There are three models– the Ego which has 215 Nm – 159 lb-ft of torque originally launched in 2013 and described as the highest performing electric motorcycle in the world for road, race, or in between. Prices start from £21,190.
The EVA EsseEsse9 delivers 180 Nm – 133 lb-ft of torque and is described by Energica as the world’s first “classic” retro-styled electric motorcycle and is designed for touring and two up riding. Prices start from £17,690.
The model which I rode was the EVA Ribelle, the naked version of the EGO. Side panniers, windshield and a tank bag are available for this model making it ideal for touring and is, according to Energica, the only electric naked bike with DC Fast Charge which means it could charge up in about 40 minutes! Prices start from £25,190.
When I first saw the Eva, it was not obvious that it was an electric bike. I could immediately tell from its styling that it was Italian, I thought the red exposed frame reminded me immediately of a Ducati and I was impressed by how much attention had gone into the styling of the bike.
The Eva weighs in at 260kg, 120kg of which is the weight of the battery! I got on the bike, switched it on and set off. One of the weirdest things for me was realizing that I was moving along but with a lack of noise. I also had to get used to my left foot and hand not doing anything!
As I exited a roundabout on a dual carriageway I opened the bike up. WOW! The acceleration is phenomenal. I looked down and I was already doing 80mph! The Eva was so smooth to ride and the acceleration was seamless.
I have to say I was pleasantly surprised by how easy to ride the Eva was and I was really taken with the styling. Performance is clearly on par with larger engine petrol bikes and the handling was great.
However, I do have reservations however on the whole electric bike/vehicle concept.
The average mileage you could expect to get from one full charge of the battery would be about 150 miles and, if you can find a DC fast charging point you can be going again in 40 minutes. However, if you can’t find a DC fast charge then at an AC slow charging point you’re looking at 5-6hrs.

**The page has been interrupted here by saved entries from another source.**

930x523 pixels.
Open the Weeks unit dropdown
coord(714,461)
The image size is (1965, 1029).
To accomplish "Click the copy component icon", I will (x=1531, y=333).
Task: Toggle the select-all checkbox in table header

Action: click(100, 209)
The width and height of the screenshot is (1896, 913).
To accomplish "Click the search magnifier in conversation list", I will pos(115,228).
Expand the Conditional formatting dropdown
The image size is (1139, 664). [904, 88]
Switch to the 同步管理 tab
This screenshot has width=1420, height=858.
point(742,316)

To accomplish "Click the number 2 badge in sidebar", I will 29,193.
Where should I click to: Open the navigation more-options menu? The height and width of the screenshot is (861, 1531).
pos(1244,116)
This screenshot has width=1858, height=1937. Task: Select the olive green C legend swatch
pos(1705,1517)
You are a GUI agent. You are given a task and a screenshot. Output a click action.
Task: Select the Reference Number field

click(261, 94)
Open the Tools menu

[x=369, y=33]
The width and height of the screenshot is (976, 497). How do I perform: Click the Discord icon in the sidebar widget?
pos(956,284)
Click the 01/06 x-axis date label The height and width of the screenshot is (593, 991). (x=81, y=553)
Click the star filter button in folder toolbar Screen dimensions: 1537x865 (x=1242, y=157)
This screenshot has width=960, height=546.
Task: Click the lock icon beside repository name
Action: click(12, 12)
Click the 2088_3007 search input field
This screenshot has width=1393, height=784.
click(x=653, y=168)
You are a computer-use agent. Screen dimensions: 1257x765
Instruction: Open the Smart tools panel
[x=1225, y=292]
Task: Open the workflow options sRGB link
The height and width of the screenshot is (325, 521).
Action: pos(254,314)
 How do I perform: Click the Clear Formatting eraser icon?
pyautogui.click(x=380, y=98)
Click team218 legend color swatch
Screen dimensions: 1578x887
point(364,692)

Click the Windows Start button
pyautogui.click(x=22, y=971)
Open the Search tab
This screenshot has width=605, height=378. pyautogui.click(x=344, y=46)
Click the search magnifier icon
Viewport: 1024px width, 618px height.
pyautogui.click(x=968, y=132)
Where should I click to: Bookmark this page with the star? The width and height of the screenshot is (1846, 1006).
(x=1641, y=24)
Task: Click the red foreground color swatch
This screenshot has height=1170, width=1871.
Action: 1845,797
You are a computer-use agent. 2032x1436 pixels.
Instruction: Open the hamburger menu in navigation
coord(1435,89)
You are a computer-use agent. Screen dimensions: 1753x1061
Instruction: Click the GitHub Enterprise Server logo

With progressive riding this could last as little as 70 miles.
So the problem now is that in the real world at 40 to 50 miles I will now be looking for a charging point before it gets too low and I start panicking.
You will need to plan your route to take account of charging stations on the way and allow stopping time for recharging. I kept looking down to look at how much charge was left on the bike.
I am not ready to take the plunge until manufacturers can sort out the weight and the range of the batteries and the availability of charging points.